Theres not much to smile about in the run up to Copenhagen. However, I snapped up this piece of good news in August but haven’t had the time to post it. Its well worth a read. Basically, draining the water out of rice paddies during the growing season has led to dramatic reductions in methane emissions from Chinese rice-growing sector. Studies conducted by scientists from China and the United States estimate that methane emissions from rice paddies have fallen by a staggering 70% since 1980.

Farmers normally flood rice fields throughout the growing season, meaning that methane is produced by microbes underwater as they help to decay any flooded organic matter.

By studying experimental rice plots and real farmland, Chris Butenhoff and Aslam Khalil, physicists from Portland State University in Portland, Oregon, together with Xiong Zhenqin, an ecologist at Nanjing Agricultural University in China’s Jiangsu province, and their colleagues set out to identify the different factors that affect this process.

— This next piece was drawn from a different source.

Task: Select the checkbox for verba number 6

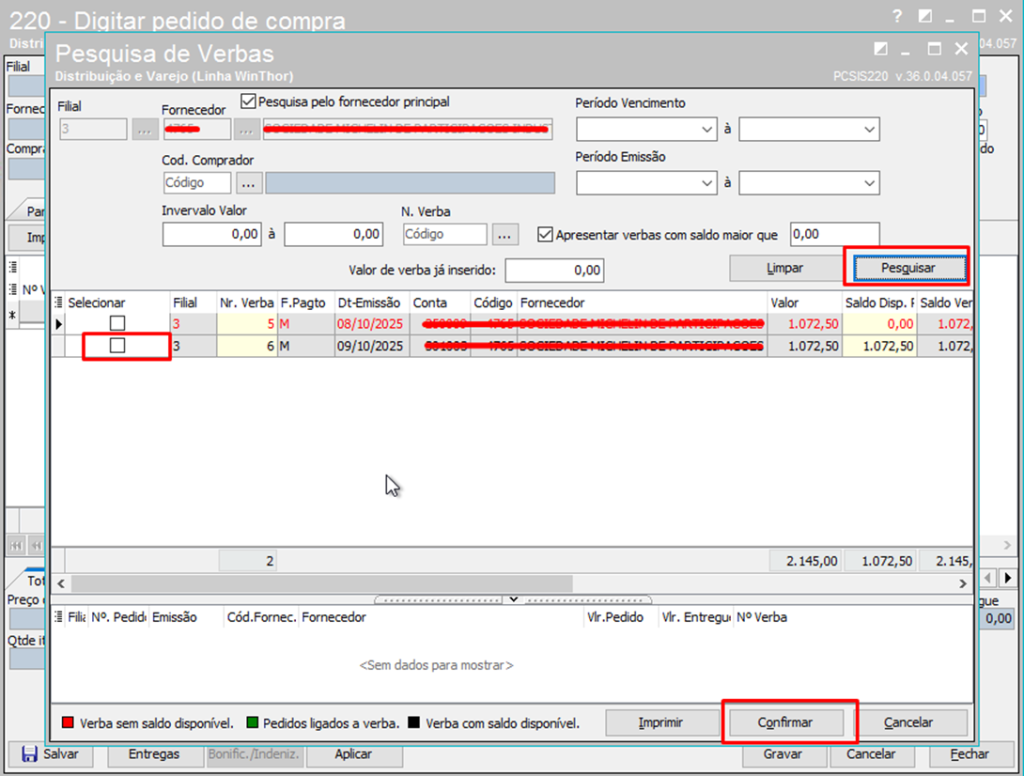Action: pyautogui.click(x=118, y=345)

The team found that draining paddy fields in the middle of the rice-growing season — a practice that most Chinese farmers have adopted since the 1980s because it increases rice yields and saves water — stopped most of the methane release from the field. The team presented their results on 13 August at a meeting on climate science convened at a Beijing hotel by the US Department of Energy and China’s Ministry of Science and Technology.

Earlier this year, another team of scientists reported that global methane emissions from rice paddies could be cut by 30% if fields are drained at least once during the growing season. This is a great example of changes in farming practices that not only result in substantial improvements in local and regional yields, but could also have a significant effect in reducing global greenhouse gas emissions.